Reducing the nearterm risk of human extinction is not astronomically cost-effective?

Summary

  • I believe many in the effective altruism community, including me in the past, have at some point concluded that reducing the nearterm risk of human extinction is astronomically cost-effective. For this to hold, it has to increase the chance that the future has an astronomical value, which is what drives its expected value.

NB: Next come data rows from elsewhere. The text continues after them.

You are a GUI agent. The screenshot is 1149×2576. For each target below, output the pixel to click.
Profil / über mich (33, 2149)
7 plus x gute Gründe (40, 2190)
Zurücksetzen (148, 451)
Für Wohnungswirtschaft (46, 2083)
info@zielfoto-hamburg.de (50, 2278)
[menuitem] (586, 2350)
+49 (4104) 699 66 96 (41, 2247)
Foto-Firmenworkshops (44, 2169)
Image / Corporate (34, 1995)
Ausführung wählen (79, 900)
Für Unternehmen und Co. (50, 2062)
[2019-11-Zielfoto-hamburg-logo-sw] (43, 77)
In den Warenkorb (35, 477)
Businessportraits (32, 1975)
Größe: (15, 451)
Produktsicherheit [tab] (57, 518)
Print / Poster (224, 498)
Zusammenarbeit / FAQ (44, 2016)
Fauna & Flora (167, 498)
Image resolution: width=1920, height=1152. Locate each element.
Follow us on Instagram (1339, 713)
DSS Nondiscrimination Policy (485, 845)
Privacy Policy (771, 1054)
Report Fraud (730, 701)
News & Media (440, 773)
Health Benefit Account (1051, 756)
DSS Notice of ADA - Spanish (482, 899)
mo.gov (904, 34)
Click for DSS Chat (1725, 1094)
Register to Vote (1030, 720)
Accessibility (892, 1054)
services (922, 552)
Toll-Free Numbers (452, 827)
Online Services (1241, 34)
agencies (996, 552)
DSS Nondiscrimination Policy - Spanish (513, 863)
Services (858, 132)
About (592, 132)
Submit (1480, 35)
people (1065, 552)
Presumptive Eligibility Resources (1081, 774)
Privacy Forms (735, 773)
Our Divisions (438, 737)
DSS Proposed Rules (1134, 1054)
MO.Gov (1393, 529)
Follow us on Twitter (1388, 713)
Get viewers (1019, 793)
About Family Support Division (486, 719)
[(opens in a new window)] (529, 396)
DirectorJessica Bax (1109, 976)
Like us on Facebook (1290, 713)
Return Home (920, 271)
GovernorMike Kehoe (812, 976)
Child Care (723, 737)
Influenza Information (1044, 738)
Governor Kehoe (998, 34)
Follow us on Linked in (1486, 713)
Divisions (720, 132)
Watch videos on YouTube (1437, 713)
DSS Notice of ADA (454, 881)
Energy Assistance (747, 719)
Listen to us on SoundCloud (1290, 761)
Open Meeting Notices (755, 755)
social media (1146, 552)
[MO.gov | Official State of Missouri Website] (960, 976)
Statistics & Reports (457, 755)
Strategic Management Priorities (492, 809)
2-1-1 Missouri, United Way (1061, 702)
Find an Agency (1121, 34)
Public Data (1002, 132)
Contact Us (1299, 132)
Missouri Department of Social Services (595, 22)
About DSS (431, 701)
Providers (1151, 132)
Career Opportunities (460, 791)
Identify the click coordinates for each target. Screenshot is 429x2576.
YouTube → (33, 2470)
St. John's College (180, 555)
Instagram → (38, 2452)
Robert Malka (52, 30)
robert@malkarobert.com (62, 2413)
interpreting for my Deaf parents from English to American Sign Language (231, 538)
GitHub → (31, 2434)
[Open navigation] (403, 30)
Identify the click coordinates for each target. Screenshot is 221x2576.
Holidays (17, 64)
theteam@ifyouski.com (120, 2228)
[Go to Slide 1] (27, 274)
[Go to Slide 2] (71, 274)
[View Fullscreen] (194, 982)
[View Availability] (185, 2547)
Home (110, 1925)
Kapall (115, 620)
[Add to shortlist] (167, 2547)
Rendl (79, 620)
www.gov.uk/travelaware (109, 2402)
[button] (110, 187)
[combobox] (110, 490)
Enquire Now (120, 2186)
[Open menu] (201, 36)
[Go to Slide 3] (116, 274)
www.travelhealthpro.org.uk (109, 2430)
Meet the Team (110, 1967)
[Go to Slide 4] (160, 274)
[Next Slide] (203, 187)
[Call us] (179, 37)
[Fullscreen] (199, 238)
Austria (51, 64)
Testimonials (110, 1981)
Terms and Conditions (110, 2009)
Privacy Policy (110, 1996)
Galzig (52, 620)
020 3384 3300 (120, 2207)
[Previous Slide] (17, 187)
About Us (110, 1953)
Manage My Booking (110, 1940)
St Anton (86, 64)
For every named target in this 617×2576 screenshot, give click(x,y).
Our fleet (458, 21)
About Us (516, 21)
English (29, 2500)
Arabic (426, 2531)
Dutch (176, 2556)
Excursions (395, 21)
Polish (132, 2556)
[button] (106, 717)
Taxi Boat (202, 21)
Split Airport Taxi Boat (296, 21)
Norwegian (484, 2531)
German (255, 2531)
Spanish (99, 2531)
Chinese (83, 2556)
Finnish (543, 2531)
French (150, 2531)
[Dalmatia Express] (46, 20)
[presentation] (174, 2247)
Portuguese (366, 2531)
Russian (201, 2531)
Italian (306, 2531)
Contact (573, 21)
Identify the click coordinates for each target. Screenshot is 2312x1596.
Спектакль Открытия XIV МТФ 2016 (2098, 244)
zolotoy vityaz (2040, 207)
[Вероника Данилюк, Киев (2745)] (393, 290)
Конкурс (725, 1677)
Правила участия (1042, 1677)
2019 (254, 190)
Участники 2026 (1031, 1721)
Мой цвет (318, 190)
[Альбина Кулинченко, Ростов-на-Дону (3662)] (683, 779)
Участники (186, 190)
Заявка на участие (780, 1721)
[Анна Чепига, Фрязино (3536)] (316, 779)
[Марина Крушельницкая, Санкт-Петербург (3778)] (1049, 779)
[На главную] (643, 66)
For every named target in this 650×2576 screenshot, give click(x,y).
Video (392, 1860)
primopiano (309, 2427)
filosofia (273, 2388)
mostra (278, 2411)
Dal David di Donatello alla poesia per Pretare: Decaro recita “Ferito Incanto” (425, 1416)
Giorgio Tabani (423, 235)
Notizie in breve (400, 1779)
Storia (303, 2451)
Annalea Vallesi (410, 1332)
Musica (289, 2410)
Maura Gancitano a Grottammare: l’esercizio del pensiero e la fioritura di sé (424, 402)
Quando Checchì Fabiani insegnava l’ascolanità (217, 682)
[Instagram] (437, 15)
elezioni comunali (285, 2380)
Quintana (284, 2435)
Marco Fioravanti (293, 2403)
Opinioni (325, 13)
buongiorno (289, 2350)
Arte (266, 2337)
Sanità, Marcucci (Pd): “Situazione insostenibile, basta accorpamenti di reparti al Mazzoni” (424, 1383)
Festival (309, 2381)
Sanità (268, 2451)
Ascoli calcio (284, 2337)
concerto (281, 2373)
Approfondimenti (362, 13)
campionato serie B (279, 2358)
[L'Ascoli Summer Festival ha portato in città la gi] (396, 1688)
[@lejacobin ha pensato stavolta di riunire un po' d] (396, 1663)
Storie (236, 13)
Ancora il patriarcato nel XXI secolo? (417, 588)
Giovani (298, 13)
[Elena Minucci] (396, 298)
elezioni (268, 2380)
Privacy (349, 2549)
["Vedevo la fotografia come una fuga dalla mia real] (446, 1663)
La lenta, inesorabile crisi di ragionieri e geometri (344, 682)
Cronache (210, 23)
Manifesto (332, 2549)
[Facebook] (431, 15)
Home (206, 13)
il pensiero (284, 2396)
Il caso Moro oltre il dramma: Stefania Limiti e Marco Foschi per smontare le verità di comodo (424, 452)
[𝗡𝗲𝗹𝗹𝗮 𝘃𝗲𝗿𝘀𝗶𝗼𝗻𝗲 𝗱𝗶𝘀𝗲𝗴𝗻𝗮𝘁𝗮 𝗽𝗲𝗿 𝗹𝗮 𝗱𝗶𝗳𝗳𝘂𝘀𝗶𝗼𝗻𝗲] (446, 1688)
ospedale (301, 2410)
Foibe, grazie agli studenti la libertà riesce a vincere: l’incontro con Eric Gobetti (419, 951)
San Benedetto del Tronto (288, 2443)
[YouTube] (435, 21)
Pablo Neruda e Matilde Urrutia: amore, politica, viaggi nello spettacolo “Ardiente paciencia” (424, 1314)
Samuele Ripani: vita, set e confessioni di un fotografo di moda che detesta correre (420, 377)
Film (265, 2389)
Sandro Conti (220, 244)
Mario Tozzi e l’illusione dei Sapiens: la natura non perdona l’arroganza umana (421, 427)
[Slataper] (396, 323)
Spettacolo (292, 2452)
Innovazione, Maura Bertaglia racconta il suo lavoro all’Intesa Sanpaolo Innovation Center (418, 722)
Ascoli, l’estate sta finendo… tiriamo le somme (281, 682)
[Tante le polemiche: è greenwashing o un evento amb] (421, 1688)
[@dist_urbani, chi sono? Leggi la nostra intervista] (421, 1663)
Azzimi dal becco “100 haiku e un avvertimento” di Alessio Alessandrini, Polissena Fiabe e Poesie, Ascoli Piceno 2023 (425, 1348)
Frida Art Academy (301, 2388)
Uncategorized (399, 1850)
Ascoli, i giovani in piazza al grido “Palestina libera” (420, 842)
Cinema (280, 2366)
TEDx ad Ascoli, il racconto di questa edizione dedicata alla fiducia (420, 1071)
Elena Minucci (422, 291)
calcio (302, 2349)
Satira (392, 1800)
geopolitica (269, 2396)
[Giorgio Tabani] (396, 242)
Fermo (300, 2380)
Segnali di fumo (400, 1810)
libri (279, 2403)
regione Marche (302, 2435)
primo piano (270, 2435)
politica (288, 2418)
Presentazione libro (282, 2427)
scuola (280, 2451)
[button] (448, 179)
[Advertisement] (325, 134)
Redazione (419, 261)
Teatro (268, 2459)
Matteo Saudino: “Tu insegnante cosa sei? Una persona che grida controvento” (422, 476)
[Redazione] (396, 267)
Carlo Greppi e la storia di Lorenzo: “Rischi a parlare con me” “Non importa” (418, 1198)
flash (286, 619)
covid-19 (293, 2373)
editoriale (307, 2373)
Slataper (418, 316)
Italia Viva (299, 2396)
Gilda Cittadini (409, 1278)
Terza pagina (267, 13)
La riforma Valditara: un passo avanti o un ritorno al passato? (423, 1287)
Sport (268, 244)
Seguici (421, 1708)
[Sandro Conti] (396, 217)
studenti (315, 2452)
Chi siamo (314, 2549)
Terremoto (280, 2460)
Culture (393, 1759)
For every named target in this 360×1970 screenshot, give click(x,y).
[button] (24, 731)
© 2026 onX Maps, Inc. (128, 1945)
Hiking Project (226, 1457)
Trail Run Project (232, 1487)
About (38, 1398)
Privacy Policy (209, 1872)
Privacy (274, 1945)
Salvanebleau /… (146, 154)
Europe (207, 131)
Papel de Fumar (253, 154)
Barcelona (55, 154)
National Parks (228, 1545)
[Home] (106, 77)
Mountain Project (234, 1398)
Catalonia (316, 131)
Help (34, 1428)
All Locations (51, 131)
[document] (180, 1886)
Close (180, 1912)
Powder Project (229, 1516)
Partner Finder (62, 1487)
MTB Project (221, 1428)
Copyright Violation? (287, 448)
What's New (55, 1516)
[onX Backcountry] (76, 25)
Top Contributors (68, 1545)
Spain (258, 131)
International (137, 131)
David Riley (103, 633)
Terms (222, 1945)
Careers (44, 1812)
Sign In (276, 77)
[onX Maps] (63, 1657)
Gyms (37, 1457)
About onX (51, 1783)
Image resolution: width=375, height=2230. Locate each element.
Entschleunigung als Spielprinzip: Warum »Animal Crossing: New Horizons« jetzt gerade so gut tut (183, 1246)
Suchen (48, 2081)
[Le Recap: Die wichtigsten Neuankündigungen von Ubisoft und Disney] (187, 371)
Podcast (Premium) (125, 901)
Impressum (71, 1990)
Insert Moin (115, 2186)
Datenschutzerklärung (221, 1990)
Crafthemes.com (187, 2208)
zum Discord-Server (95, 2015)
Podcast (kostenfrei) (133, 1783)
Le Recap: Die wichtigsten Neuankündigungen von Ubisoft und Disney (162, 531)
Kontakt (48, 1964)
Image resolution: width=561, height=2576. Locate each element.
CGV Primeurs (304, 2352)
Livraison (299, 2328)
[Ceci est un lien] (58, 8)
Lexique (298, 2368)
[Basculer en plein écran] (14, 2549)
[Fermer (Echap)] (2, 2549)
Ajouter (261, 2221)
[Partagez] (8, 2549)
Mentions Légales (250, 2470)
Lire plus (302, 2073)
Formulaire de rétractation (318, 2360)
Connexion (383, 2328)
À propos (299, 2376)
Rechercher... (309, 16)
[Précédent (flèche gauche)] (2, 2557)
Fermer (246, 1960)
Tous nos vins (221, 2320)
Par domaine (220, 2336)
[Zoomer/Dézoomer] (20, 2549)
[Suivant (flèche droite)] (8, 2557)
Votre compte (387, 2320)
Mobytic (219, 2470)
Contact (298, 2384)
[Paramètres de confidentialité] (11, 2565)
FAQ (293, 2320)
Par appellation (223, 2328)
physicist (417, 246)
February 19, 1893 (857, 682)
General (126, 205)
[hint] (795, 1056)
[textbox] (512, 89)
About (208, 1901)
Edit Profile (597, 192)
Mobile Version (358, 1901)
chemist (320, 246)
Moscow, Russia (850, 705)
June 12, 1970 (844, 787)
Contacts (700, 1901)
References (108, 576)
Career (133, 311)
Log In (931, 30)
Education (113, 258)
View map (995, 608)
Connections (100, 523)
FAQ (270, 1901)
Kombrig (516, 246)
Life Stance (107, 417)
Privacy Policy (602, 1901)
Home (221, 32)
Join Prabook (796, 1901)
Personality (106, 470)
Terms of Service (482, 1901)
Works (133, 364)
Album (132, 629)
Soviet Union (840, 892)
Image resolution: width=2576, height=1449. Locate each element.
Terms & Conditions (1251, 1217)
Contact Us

  • Nevertheless, reducing the nearterm risk of human extinction only obviously makes worlds with close to 0 value less likely. It does not have to make ones with astronomical value significantly more likely. A priori, I would say the probability mass is moved to nearby worlds which are just slightly better than the ones where humans go extinct soon. Consequently, interventions reducing nearterm extinction risk need not be astronomically cost-effective.

  • I wonder whether the conclusion that reducing the nearterm risk of human extinction is astronomically cost-effective may be explained by:

Why reducing the nearterm risk of human extinction might be astronomically cost-effective

I believe many in the effective altruism community, including me in the past, have at some point concluded that reducing the nearterm risk of human extinction is astronomically cost-effective. This follows from multiplying:

  • A non-negligible reduction in the nearterm risk of human extinction per cost. By nearterm, I mean the next few decades.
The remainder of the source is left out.